_TASK DIRECTIONS_:
Pick out all lines with the word "each" from the records that follow.

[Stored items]
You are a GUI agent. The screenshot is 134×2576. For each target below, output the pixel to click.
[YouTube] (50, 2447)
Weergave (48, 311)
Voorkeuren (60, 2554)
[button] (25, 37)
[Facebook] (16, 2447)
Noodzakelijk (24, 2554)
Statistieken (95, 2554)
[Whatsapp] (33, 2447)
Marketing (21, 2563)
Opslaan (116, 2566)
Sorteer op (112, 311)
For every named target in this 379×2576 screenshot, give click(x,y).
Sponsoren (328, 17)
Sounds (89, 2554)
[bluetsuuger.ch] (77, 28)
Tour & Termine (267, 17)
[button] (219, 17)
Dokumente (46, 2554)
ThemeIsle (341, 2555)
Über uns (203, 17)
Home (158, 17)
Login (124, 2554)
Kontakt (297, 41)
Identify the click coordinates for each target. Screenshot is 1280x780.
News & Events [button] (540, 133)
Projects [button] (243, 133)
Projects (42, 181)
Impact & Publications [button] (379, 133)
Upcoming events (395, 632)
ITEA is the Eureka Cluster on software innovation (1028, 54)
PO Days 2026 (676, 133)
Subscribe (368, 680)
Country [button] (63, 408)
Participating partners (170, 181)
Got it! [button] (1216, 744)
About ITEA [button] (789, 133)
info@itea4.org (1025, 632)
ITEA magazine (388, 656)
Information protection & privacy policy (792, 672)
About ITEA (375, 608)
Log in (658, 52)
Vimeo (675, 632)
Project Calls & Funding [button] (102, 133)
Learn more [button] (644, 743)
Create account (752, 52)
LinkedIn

_ANSWER BELOW_:
You are a GUI agent. The screenshot is 134×2576. For each target below, output the pixel to click.
Identify the click coordinates for each target. Screenshot is 1280x780.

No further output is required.